O meu mestre na prática do zen é Dokushô Villalba Roshi, fundador da Comunidad Budista Soto Zen e do Templo Luz Serena. Também faço parte da Associação Zen de Galiza, de que sou secretário.

Participei durante anos do conselho da Associaçom Galega da Língua (AGAL), no seio da qual tenho desenvolvido o meu gosto pelo desenho gráfico e o desenho web. O portal de blogues que serve de plataforma a este é, por exemplo, da minha responsabilidade. Também é meu o desenho dos sites da AGAL, da Revista AGÁLIA, a loja on-line Imperdível, e dos cursos aPorto, por colocar só aqueles de que me sinto mais orgulhoso.

A única profissão que tenho, porém, é professor de português como língua segunda. Atualmente são os alunos da Escola Oficial de Idiomas de Lugo que têm de suportar as minhas aulas, mas já lecionei nas EOI’s de Vila Garcia de Arousa, Santiago e Alacant.
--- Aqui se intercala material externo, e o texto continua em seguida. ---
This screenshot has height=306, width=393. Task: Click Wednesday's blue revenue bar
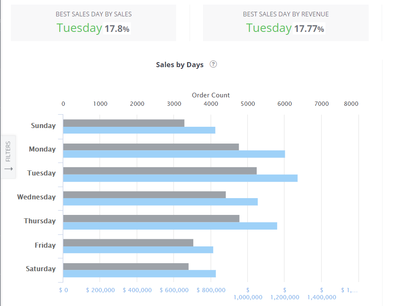click(x=159, y=202)
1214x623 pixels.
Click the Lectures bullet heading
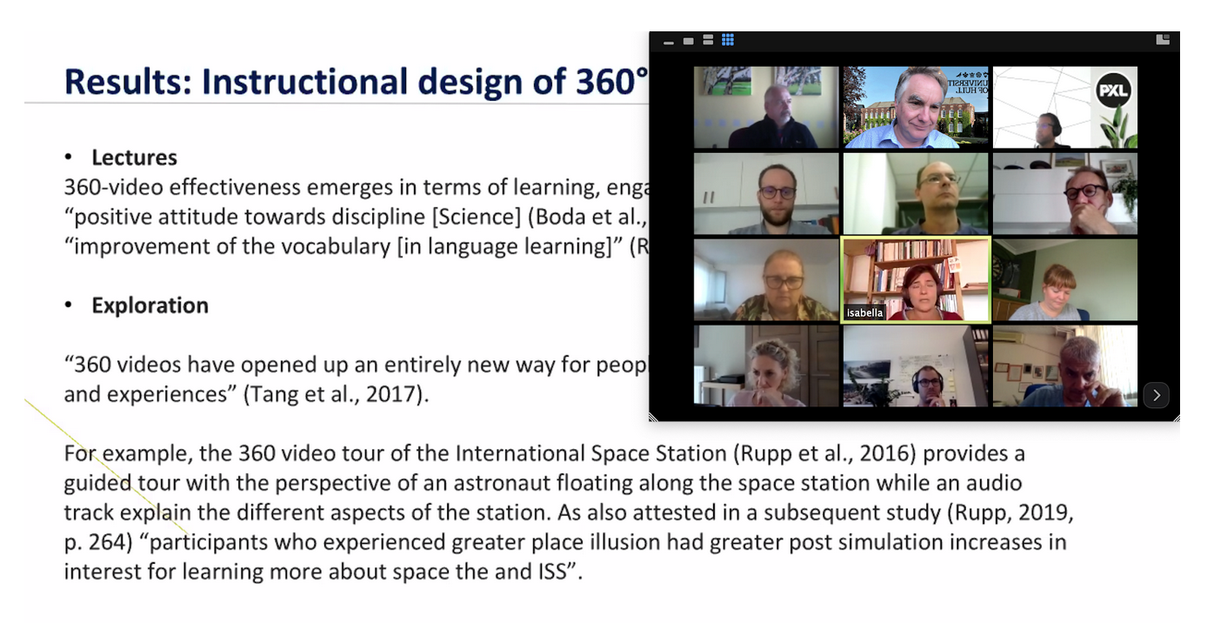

Mantenho o blogue (Intra!), deixo por aqui sobretudo traduções de textos que quero ler e só encontro em inglês. Achei boa ideia traduzi-los para entendê-los melhor eu próprio, e uma vez feito o trabalho, acho que vale a pena ser compartido.

 

A OBRA:

mordidaTudo o que escrevo é uma descoberta pessoal, sempre. Desde que comecei a escrever versos, lá na adolescência, reparei que a busca de ritmo e musicalidade me levam a desvendar, sem querê-lo, aquelas cousas que no dia a dia prefiro ignorar. Por isso quando escrevo aprendo muito sobre mim e a minha relação com o mundo, às vezes de forma dolorosa. No caso de Mordida, inquietava-me a minha relação com a comida, e decidi conscientemente ir à procura de respostas.

A comida é algo demasiado próximo para que não esteja reflectida a minha experiência pessoal, e até familiar, mas o melhor que fiz na busca foi documentar-me. Li muito, pensando especificamente no livro, e isso fijo com que a obra crescesse mais do que eu esperava. Na poesia fum introduzindo dados que ia descobrindo, que me faziam reflectir sobre mim mesmo, entanto que indivíduo, mas também como representante da espécie humana neste canto do mundo. Afinal, acho que ficou um livro bastante intelectual, mas ao mesmo tempo íntimo e pessoal.